> [WORK INSTRUCTIONS]: What follows is a set of records; give them all back exactly.
*** MATERIALS PROVIDED Section Begins ***
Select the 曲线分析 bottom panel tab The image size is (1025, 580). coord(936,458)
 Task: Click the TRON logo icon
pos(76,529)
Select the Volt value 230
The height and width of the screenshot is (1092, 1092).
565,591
*** MATERIALS PROVIDED Section Ends ***
> [SOLUTION FOR THIS PROBLEM]:
Select the 曲线分析 bottom panel tab The image size is (1025, 580). coord(936,458)
 Task: Click the TRON logo icon
pos(76,529)
Select the Volt value 230
The height and width of the screenshot is (1092, 1092).
565,591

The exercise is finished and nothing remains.